Exercise directions
Whenever a line carries the word "agent", pull it out of the entries.

Available data
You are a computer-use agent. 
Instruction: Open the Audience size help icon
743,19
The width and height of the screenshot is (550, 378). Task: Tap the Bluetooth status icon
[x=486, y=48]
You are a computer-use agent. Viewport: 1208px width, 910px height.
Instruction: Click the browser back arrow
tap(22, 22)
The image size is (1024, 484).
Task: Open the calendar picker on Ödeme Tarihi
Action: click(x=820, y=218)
* * *
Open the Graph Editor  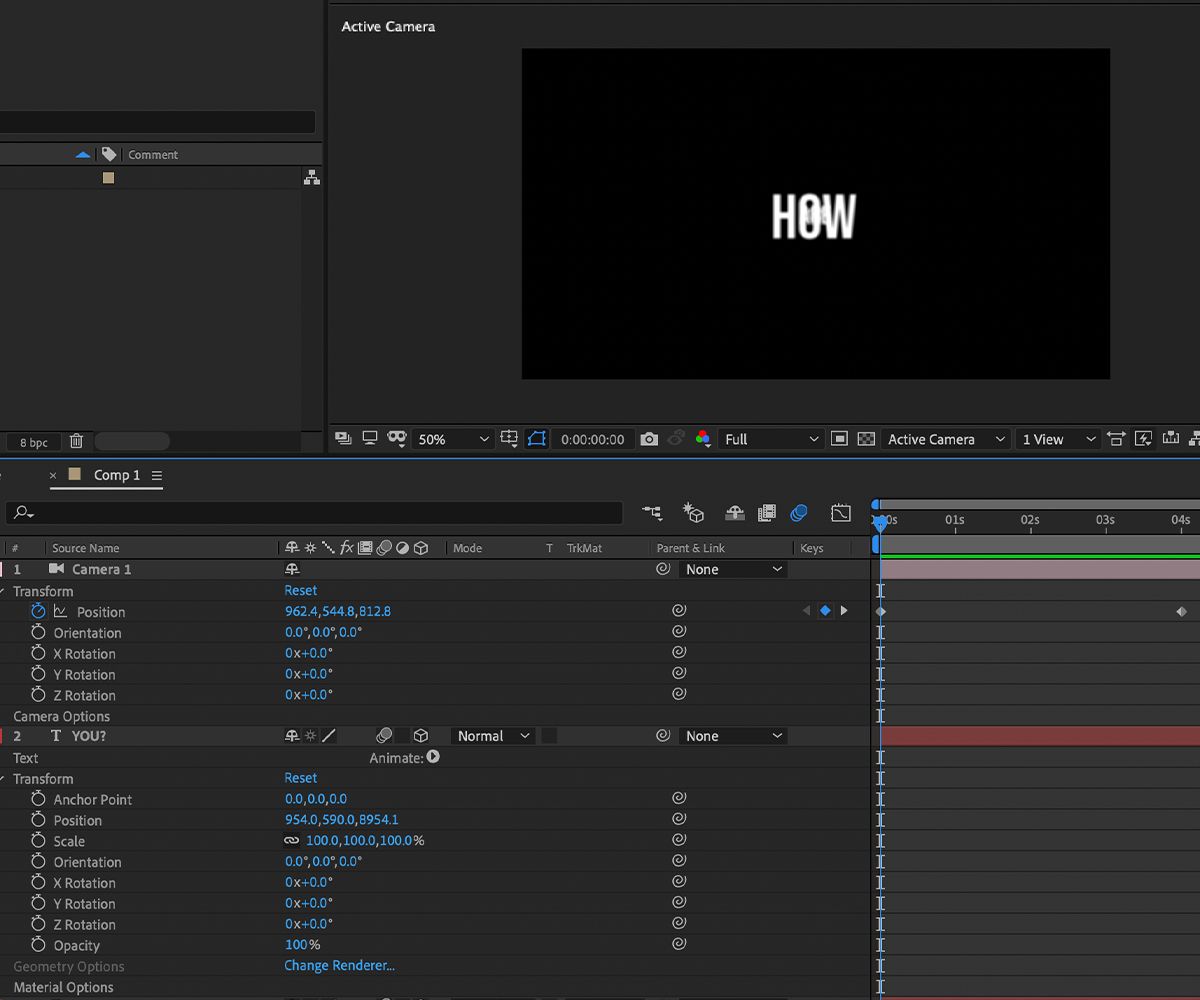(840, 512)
==
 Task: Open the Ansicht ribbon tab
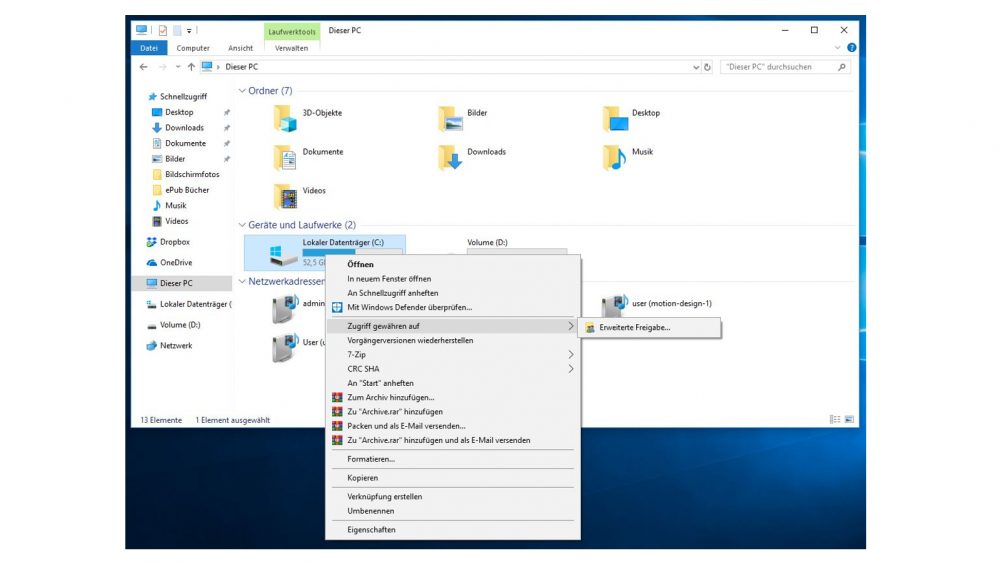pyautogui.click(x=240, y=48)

Output
You are a computer-use agent. 
You are a computer-use agent. Viewport: 1208px width, 910px height.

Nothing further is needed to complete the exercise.